One night in 1976, a group of squatters entered the Cambodian Embassy in London, an opulent building that had remained empty for two years following the bloody revolution of the Khmer Rouge. For the next  fifteen years, this peculiar residence would play host to the Guild of Transcultural Studies, an open platform for creative monomaniacs, radical metaphysicians, poets, prophets and exiles.

Dave Tomlin, founder of the Guild, member of the experimental music ensemble Third Ear Band, and contributor to the legendary underground newspaper International Times, traces a playful, semi-fictionalised, and highly readable path through this long occupation, illustrating the unfettered nature of its many occupants while providing a vivid portrayal of a more leisured age in which eccentricity could  flourish more readily.

These humorous, perceptive, and deftly crafted vignettes boast a thinly disguised cast of provocateurs, including John Michell, earth mysteries sage and fortean, Nicholas Carr-Saunders, author of Alternative London, beat poets Harry Fainlight and George Andrews, playwright of The Warp Neil Oram, countercultural photographer and journalist John “Hoppy” Hopkins, and Sir Mark Palmer, aristocrat-turned-gypsy-traveller and male
model impresario.

Through 220 short narratives, Dave Tomlin sketches many of the wild characters and memorable incidents of these years 1976 to 1991 (with vivid flashbacks to West Africa and the London Free School in Notting Hill in the 1960s).

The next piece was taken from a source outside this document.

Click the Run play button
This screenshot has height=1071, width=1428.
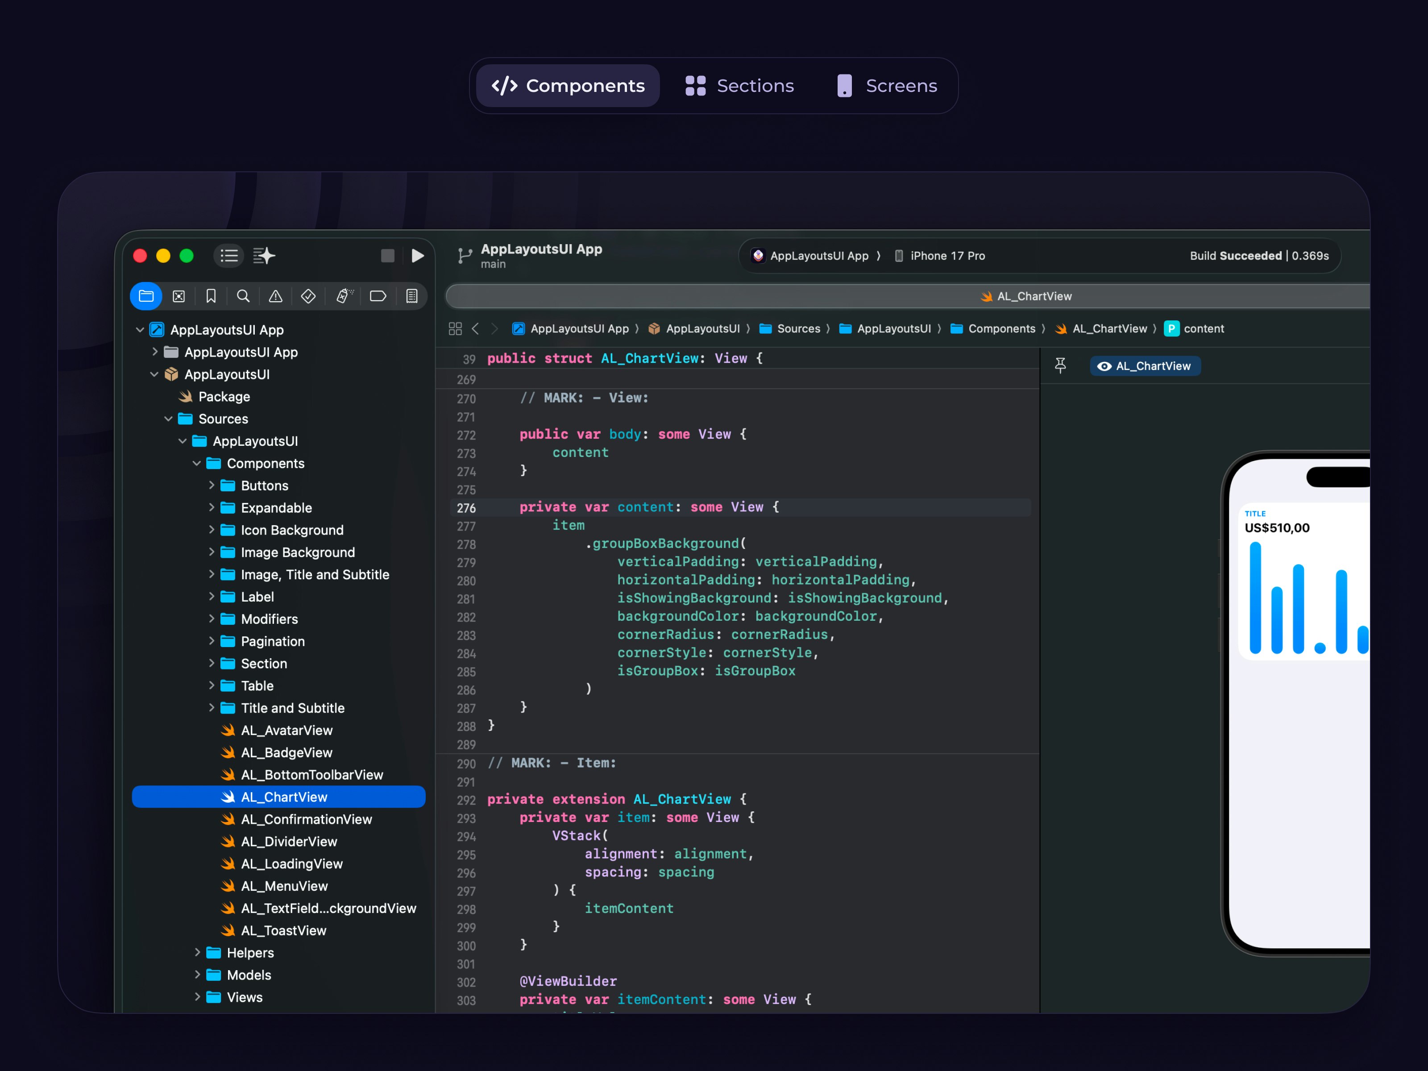418,256
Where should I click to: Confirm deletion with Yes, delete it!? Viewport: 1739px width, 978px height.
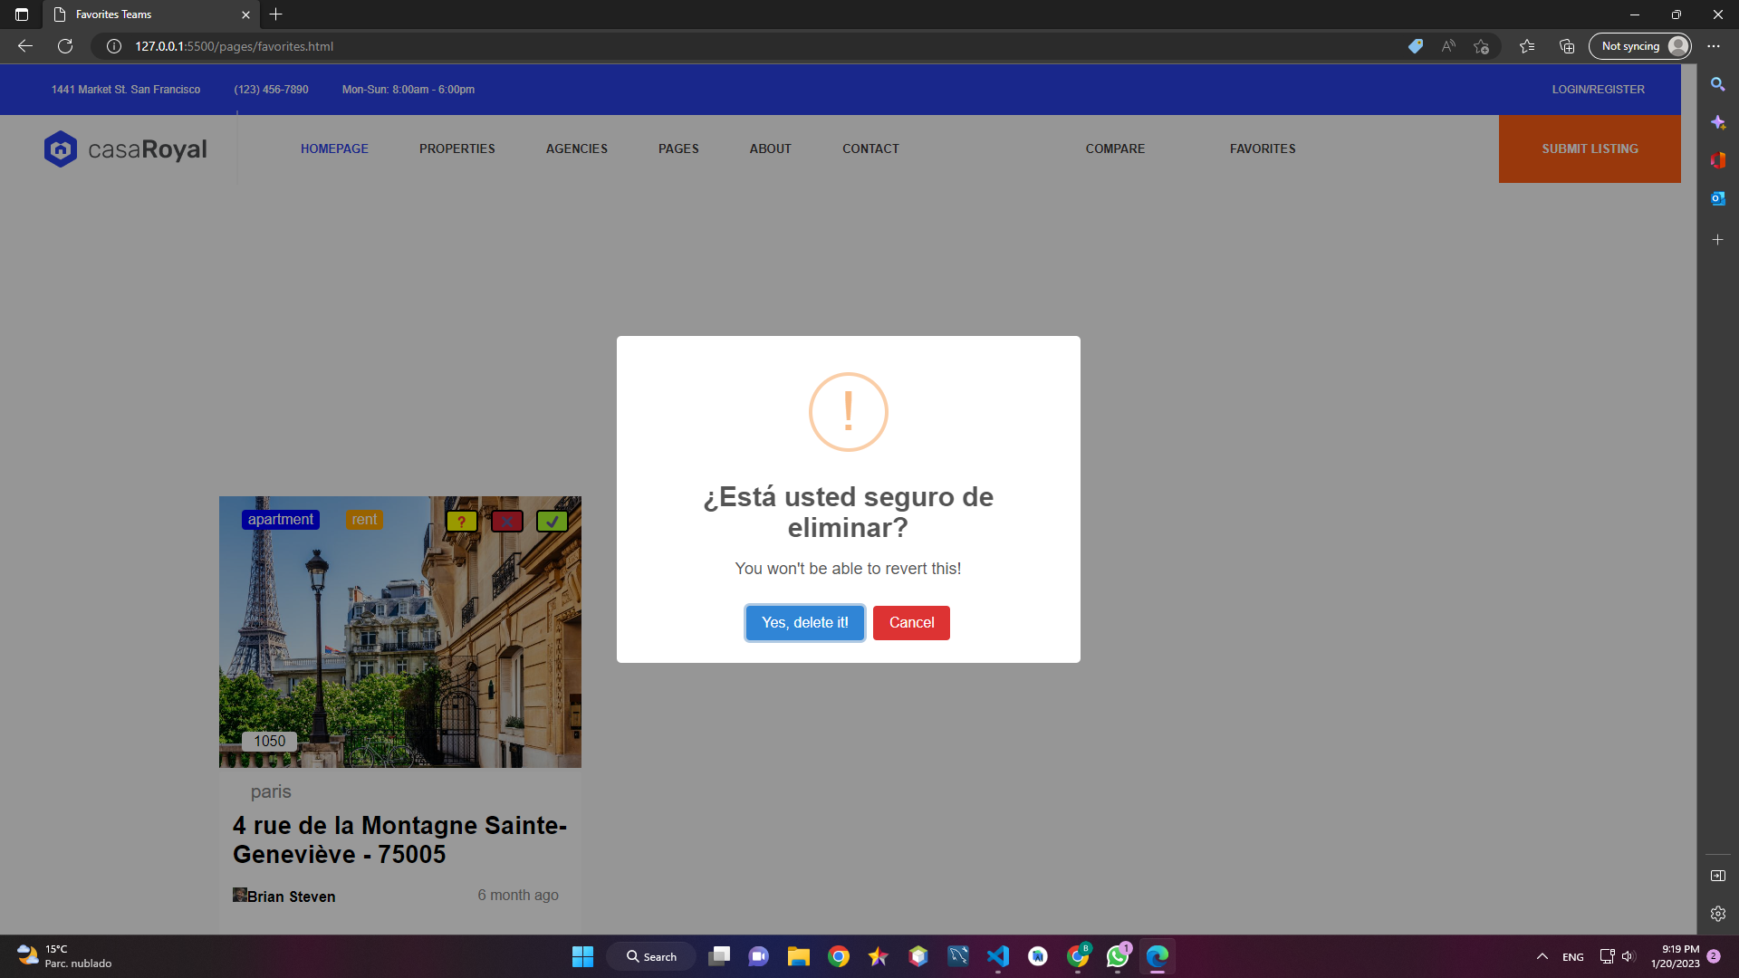(804, 622)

By setting up a ‘Guild of Transcultural Studies’ Dave and his fellow squatters invented an effective aura of respectability that was an object lesson in instant tradition, and enabled them to play host to musicians from Morocco to Pakistan, poets, prophets, exiles and refugees from many countries round the world from Chile to China. The descriptions of periodic encounters with various arms of the diplomatic service, both home-grown and oriental, are often hilarious. Above all, the Embassy provided space for creative monomaniacs and radical metaphysicians to act out their visions. A vivid portrait of a more leisured age which allowed eccentricity to flourish.
Paul Sieveking
About the Author

Artist, writer and musician Dave Tomlin was a founder-member of the seminal free-form folk group Third Ear Band. A constant presence within the London underground scene, he founded the Guild of Transcultural Studies in 1976 and contributed to the International Times.